For those with ADHD, Adderall can have a calming effect to help increase their attention span and reduce hyperactivity. However, when those without ADHD take Adderall to study, it can cause increased energy levels alongside dangerous side effects.
5 Reasons to Avoid Study Drugs
Similar to any drug being used without a prescription, there are downsides that can be harmful both physically and emotionally. In 2013, the National Survey on Drug Use and Health (NSDUH) reported 1.4 million nonmedical users of prescription stimulants. Let’s look at why students should avoid recreational use of study drugs and how they can negatively impact their personal and academic life.
#1. Short-Term Side Effects
Before discussing short-term side effects, it is essential to note that just a one-time misuse of Adderall can result in sudden cardiac death or overdose. This outcome is infrequent for those who have been prescribed the drug. However, for those using for non-medical purposes or mixing with drugs or alcohol, this can become more likely.
When it comes to short-term side effects of Adderall and other prescription stimulants, the list is extensive. Here are some short-term side effects, to name a few:
- Fast heartbeat
- Loss of appetite
- Mood swings
- Abdominal pain
- Hear attacks
#2. Long-Term Side Effects
Although short-term side effects already seem unpleasant, the negative effects caused by long-term use of study drugs are even worse. When used repeatedly, stimulants like Adderall can cause multiple physical and emotional issues. Here are some examples of long-term side effects caused by repeated exposure to amphetamines and methylphenidates:
- Inability to concentrate
- Suicidal thoughts
- Panic attacks
- Heart disease
- Weight loss
- Sexual dysfunction
#3. Study Drugs Don’t Guarantee Straight A’s
Alongside these various side effects, study drugs are not even entirely proven to improve students’ grades. According to Harm Reduction Journal, multiple studies conclude that these stimulants do not improve learning or long-term memory. The drug only makes students perceive that they’re increasing their cognitive skills.

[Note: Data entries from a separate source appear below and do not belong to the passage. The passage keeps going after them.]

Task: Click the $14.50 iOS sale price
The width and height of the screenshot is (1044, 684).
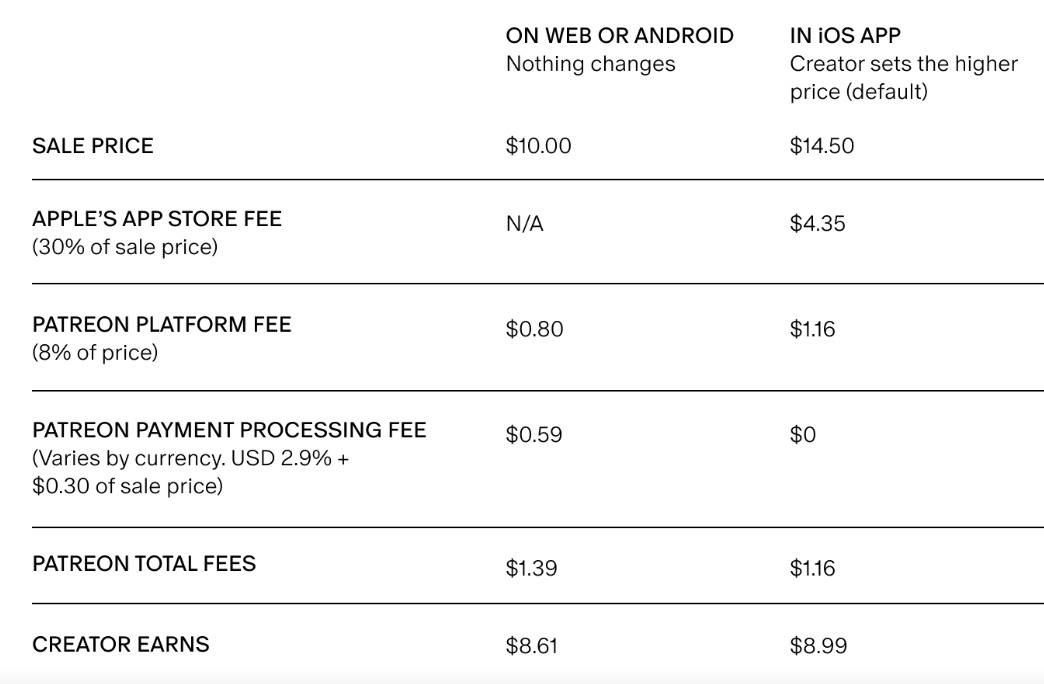Action: [822, 146]
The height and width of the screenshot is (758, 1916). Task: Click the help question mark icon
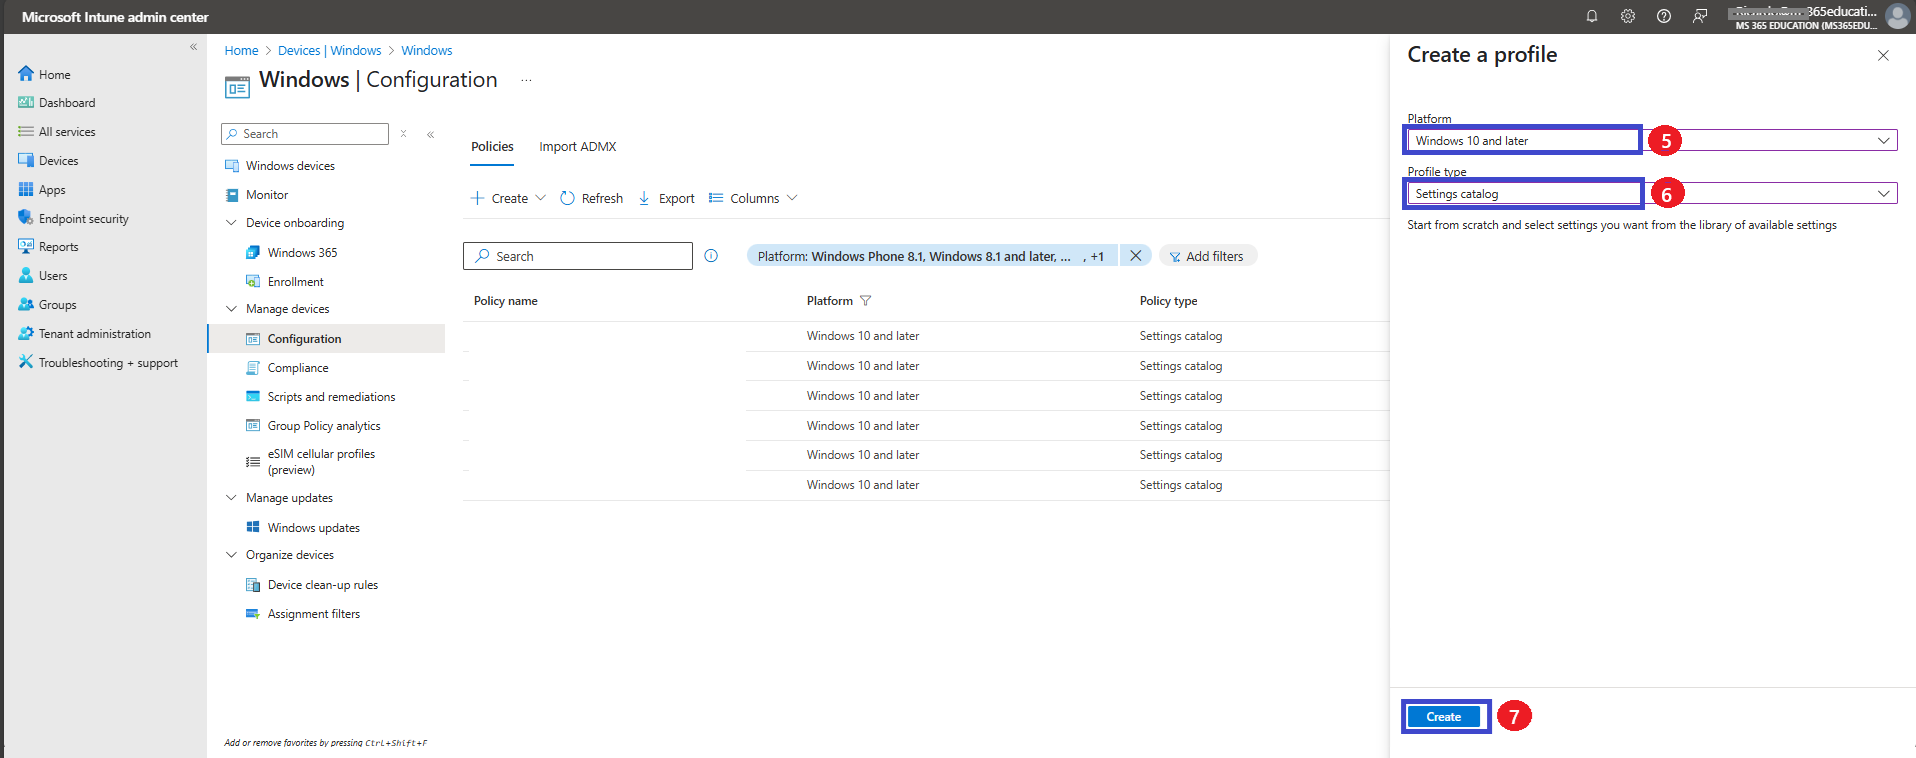click(1664, 16)
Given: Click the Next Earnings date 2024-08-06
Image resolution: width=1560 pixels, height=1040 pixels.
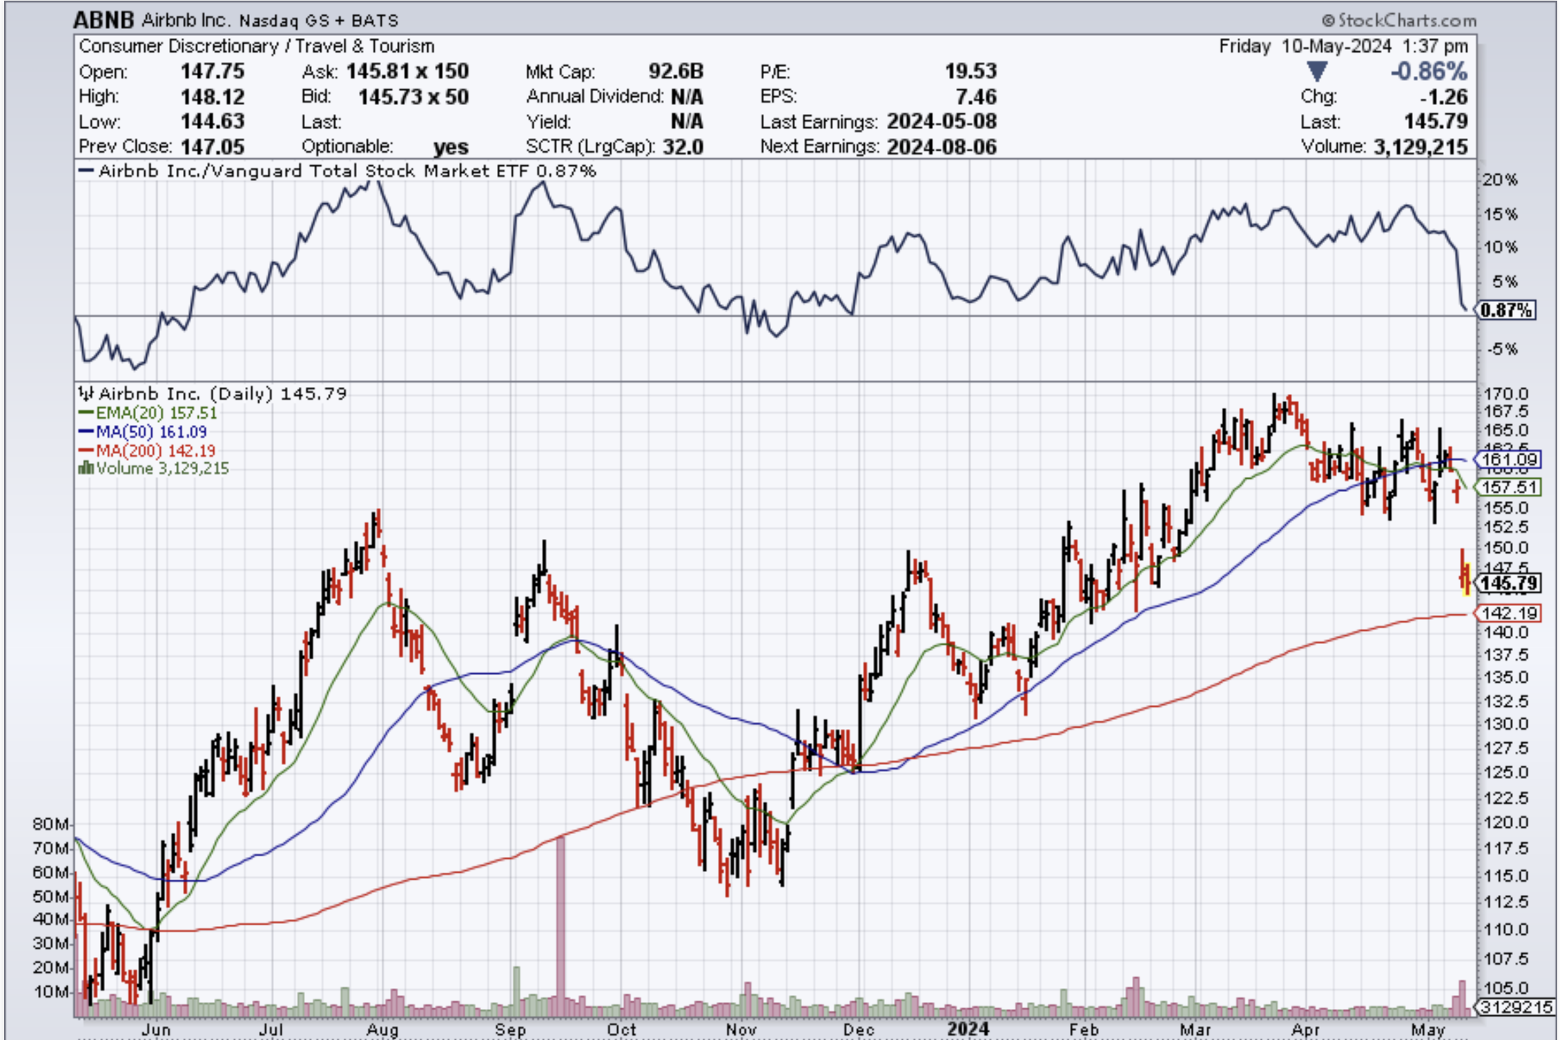Looking at the screenshot, I should tap(940, 146).
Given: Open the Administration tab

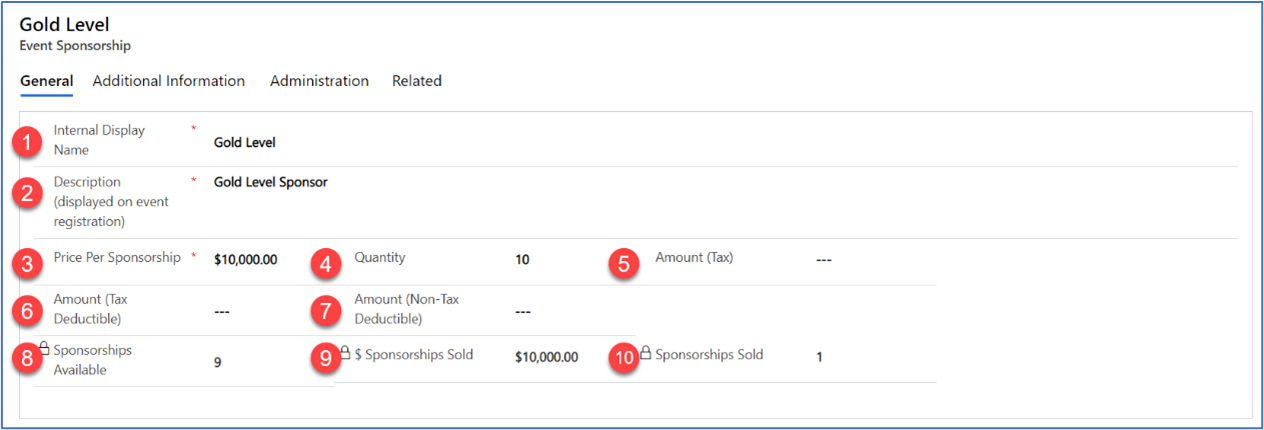Looking at the screenshot, I should tap(319, 81).
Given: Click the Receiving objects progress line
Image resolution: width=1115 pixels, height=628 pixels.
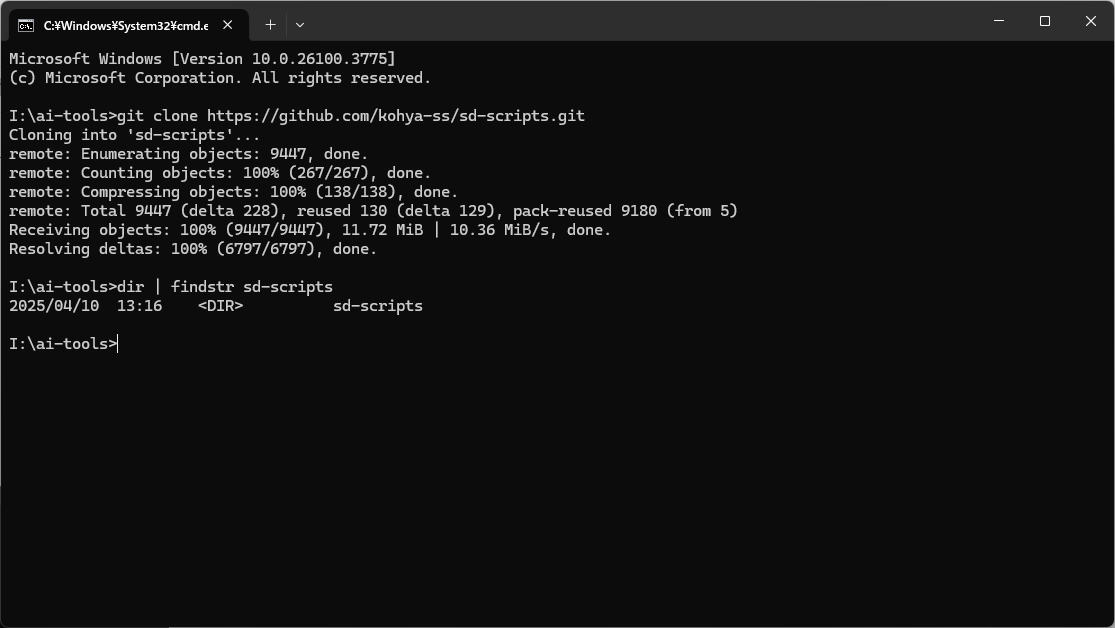Looking at the screenshot, I should [310, 230].
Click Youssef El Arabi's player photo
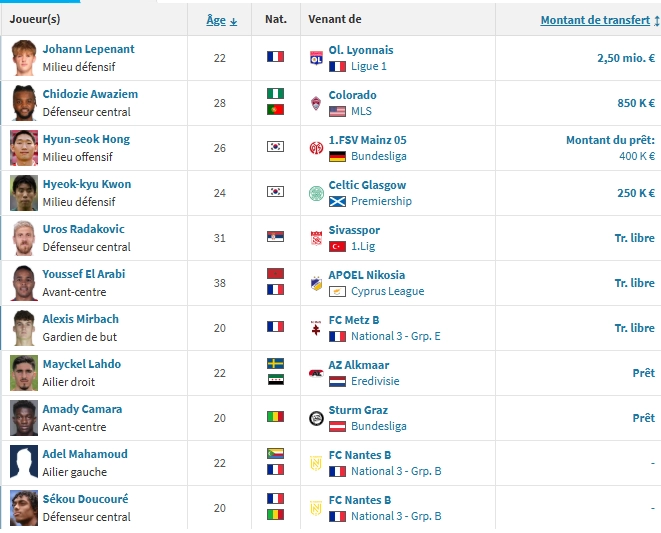The height and width of the screenshot is (533, 661). coord(24,283)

It is also suggested that the long-term negative effects of study drugs, such as sleep deprivation and lack of concentration, will only negatively impact a student’s academic performance. Meanwhile, using study drugs does not guarantee that the student will use the burst of energy that will immediately be focused on studying. These stimulants can instead cause users to use their newfound energy to deep clean their room or center their focus on unrelated tasks. Prescription stimulants do not ensure good grades, a higher GPA, or improved learning skills.
#4. Criminal Charges: Buying or Selling Study Drugs Is Illegal
Aside from the damage study drugs can have on a person’s mind and body, they can also put students at risk of criminal charges. The health risks aren’t the only downside to study drugs. Students sharing, selling, or using prescription drugs illegally may get expelled from their university, have to pay considerable fines, or even face criminal charges.
Even if students intend to improve their academic careers, these drugs can immediately cut these dreams short. It is crucial to understand the school’s drug policies and legal discipline that may occur when these drugs are discovered. It is also important to note that many states have a 911 Good Samaritan Law, which means someone contacting emergency services due to a drug overdose is immune to arrest, charge, and prosecution.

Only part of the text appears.